お盆の最後に見たい作品、「母と暮らせば」。


 お盆最後の日、山田洋次監督の「母と暮らせば」を見ました。


 【あらすじ】(Amazon primevideoより)

 1948年8月9日。長崎で助産婦をして暮らす伸子の前に、3年前に原爆で亡くしたはずの息子・浩二がひょっこり現れる。「母さんは諦めが悪いからなかなか出てこられなかったんだよ」。その日から、浩二は時々伸子の前に現れるようになる。二人はたくさんの話をするが、一番の関心は浩二の恋人・町子のことだった。「いつかあの子の幸せも考えなきゃね」。そんなふたりの時間は、奇妙だったけれど、楽しかった。その幸せは永遠に続くようにみえた―。 




 よく知らなかったのですが、エンドロールの最後に、作家・井上ひさしさんに捧げるというお礼が出て来て、何かなぁ、と思ったら、井上ひさしさんの「戦争命の三部作」の構想の一部であり、戯曲「父と暮らせば」(広島編)の対になる作品なのだそうです。

 沖縄、広島、長崎。その長崎において、井上ひさしさんが描きたかったことを、山田洋次監督が意思を継いだという感じでしょうか。

 レビューを見ると、結構荒れている。賛否両論(特にCGを使ったファンタジーが目も当てられぬとのこと)があるようなのですが、私的には、お盆の最後に見れて良かった。

 終戦記念日の後であり、お盆という死者が帰ってくる哀しいイベントの最終日である今日は、こういう生と死について考える大人の作品を見たいものです。

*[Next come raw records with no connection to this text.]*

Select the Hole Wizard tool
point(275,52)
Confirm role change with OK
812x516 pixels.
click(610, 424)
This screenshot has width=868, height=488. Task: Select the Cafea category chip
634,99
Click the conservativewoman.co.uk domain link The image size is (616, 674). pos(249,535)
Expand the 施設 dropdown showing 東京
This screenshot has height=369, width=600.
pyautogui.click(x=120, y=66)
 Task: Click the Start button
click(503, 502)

 その点、この映画は私の心情にピッタリとはまって、もう役者のセリフひとつで、泣いてしました。原爆で死んだ息子が戻ってくる、もう2度と話せないと思っていた相手と思い出話をしている。それだけで、泣けて来てしまう自分がいます。

 CGが安っぽいと言われていた息子の回想シーンですが、それすらも泣けてたまりませんでした。元気な在りし日の息子の姿、それを見る母親の気持ちを考えると・・

 一番泣けたのは、死んだ息子・・チビでお喋りな二宮くん・・の許嫁が二宮くんを諦めて、他の男(これが長身で寡黙な浅野忠信なんですよね)と婚約をしたと母親に報告をしにくるところですね。

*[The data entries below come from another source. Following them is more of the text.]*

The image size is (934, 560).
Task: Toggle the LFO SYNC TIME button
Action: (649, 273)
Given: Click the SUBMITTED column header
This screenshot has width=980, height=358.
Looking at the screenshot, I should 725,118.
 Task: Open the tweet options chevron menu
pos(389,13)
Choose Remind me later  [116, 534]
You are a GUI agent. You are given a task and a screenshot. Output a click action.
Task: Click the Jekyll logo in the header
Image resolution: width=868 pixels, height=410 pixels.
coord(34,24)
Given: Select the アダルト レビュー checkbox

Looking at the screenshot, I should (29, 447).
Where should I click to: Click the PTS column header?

 母親がこれから子供を産んで幸せに生きていくであろう娘、黒木華(自分の娘のように思っていた・・)を想像して祝福する。でも心の底で嫉妬するんです。どうしてあなたじゃないのか、と。

 私は嫉妬というのは少し違うかな、と思いましたが、このシーンが一番辛いところであり、この物語の核心部分なのだろう、ということは理解できました。

 あの娘は近い将来、子供を持って幸せに暮らしていくであろう。しかし、どうしてあなたは、私の息子の子供を産むはずだったあなたは、他の男の子供を産むのか。息子の子じゃないのか。そうして、幸せになるのか。

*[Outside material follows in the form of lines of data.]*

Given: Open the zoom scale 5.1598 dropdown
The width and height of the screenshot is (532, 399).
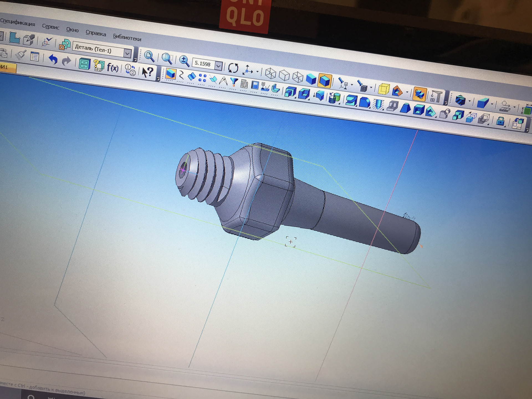Looking at the screenshot, I should (x=218, y=66).
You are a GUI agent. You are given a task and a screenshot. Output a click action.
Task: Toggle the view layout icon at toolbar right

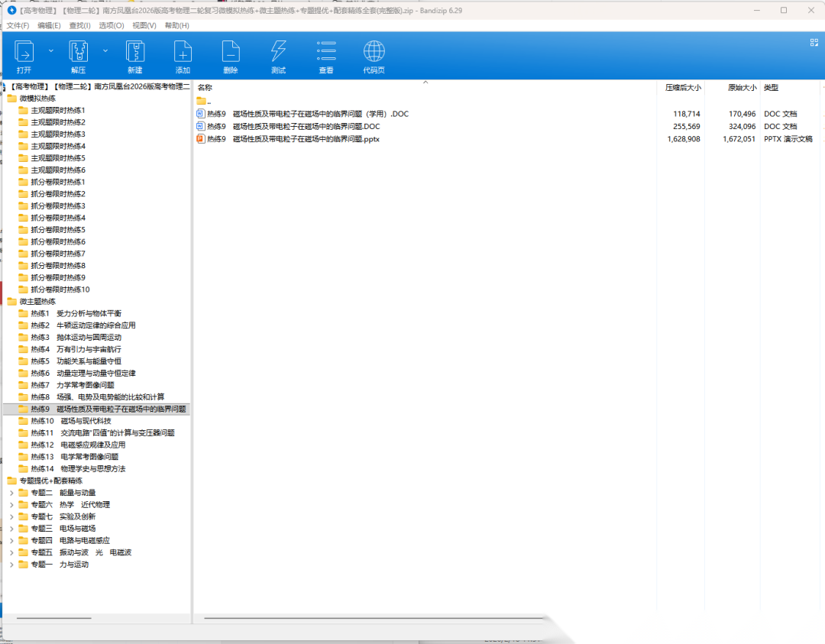point(814,43)
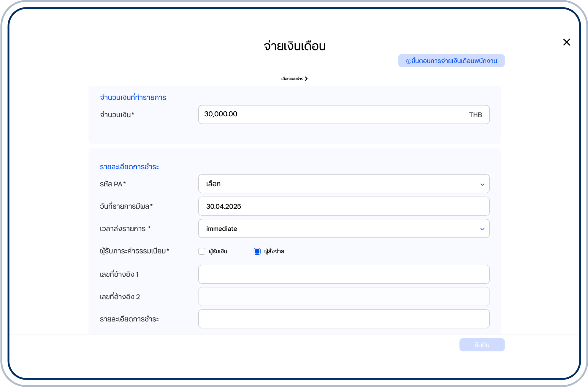Click the เวลาส่งรายการ dropdown arrow
Screen dimensions: 588x387
coord(482,229)
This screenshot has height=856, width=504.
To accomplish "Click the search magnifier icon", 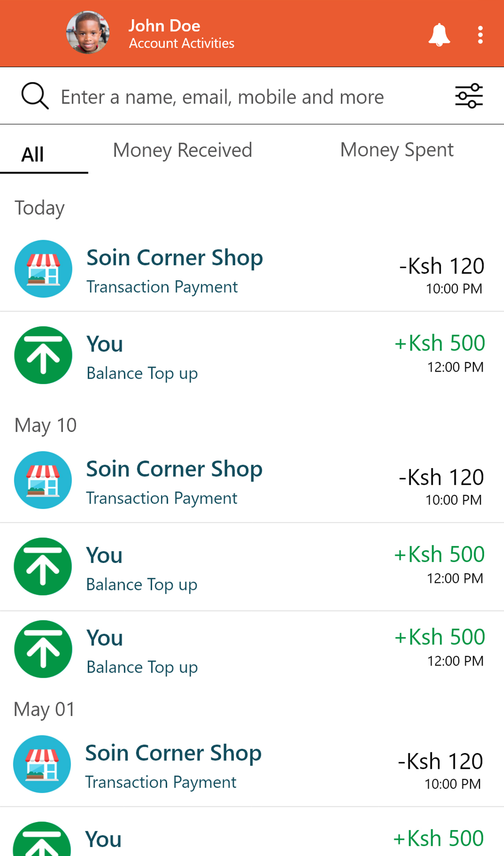I will click(x=35, y=96).
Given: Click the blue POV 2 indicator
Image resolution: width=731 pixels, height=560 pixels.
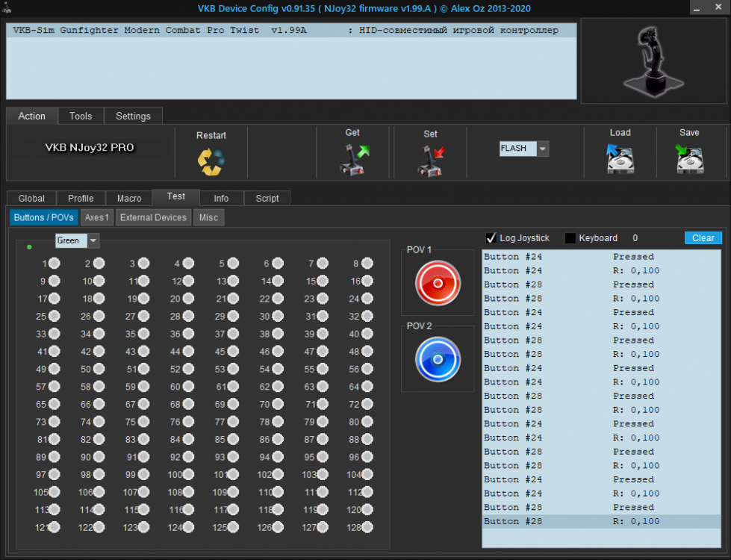Looking at the screenshot, I should pyautogui.click(x=438, y=359).
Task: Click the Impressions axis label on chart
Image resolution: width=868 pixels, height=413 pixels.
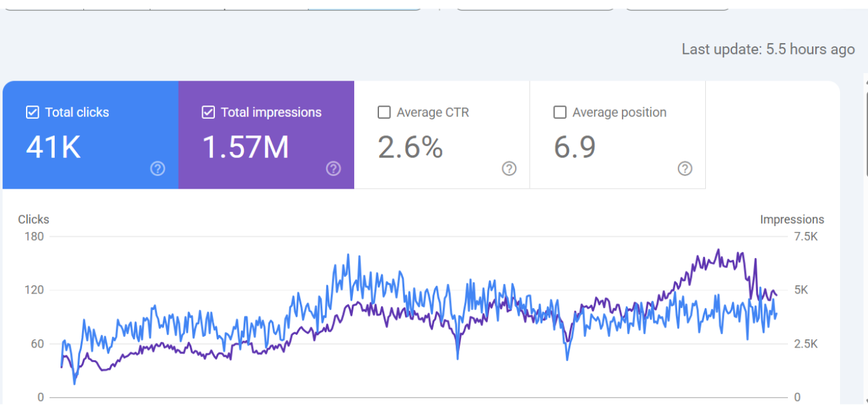Action: pos(792,219)
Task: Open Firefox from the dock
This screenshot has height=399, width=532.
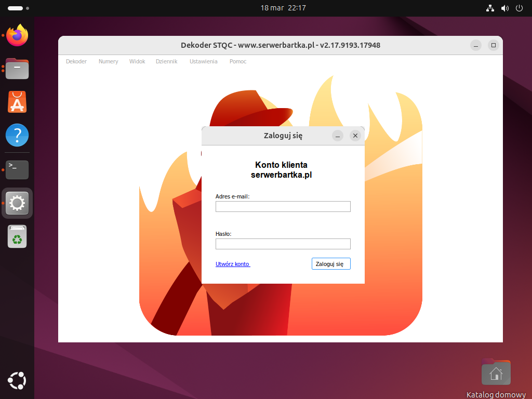Action: [x=17, y=35]
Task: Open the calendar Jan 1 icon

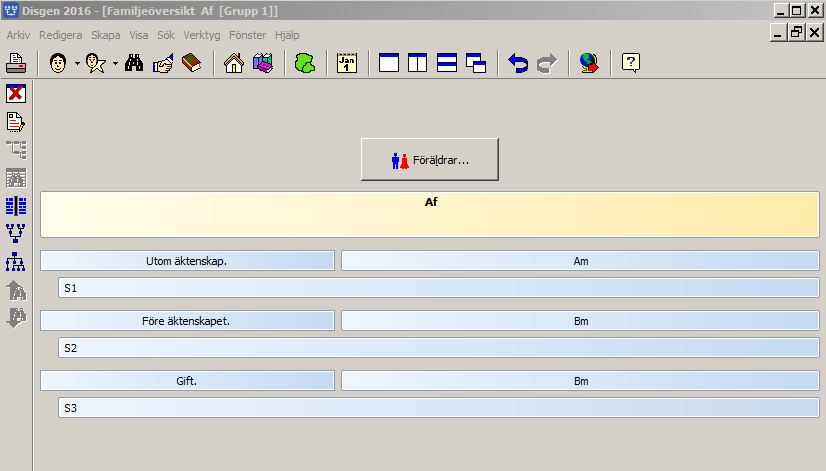Action: [347, 64]
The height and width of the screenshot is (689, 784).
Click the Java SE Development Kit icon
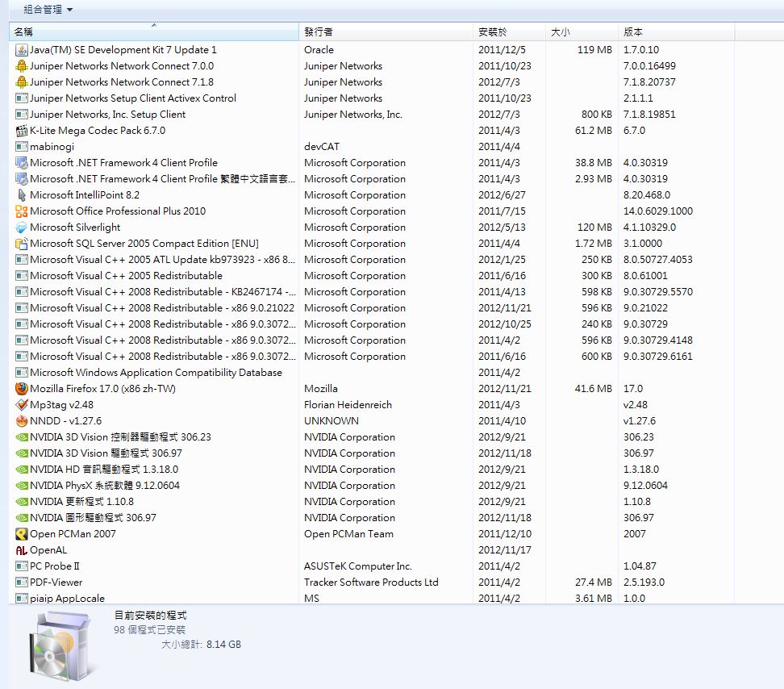point(22,50)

 どうして私は息子の子供の顔を見れなくなったのか。どうして息子は死んだのか。どうして、原爆は落ちたのか。どうして、幸せな将来は、未来永劫、訪れないのか。

 この本当の娘のように思っていた黒木華との別れは、相当辛いだろう、と思いました。

 戦争による残虐さも、この息子と自分の未来が消えてなくなったという現実、それを突き付けられる娘との別れが全てを表しているような気がしました。

 生き残った黒木華が幸せになることが、あの原爆で死んでいった俺ら全員の願いだから、という美しい言葉は出てくるのですが・・・、それにしても辛い。

 たった一瞬で、永遠に未来を奪われた人たち・・平凡な一市民の方々が、どれだけいらっしゃったのか・・。そう思うと、なんともやるせ無い気持ちになります。

 戦争映画は感傷的になるものですが、お盆の終わりに見るといっそう哀しいです。

 山田洋次監督は、そこのところの心の琴線に触れてくるのが上手で、本当にこの映画は初めから最後まで泣きっぱなしでした。

 欲を言えば、少し長いですね。(途中中だるみがあります)
 あと、最後は天国の光に包まれていくあたりが、少しだけクサかったような気がしました。もう少し、余韻の残るラストであっても良かったかもしれません。

 それを除けば、お盆にこそ見たい作品ナンバーワンだと思います。
 本当に、今日見れて良かったです。
 吉永さんも素敵なお母さんでしたが、二宮くんは本当に上手いですね。お二人の台詞回しや、長回しのカットを見ていると、上質な演劇を見ているような気分でした。

 しっとりとしたお盆を過ごしたい時はぜひおすすめします。



 では、今日も最後まで読んでいただきどうもありがとうございます。

 素敵な時間を過ごされますよう。
 願いを込めて。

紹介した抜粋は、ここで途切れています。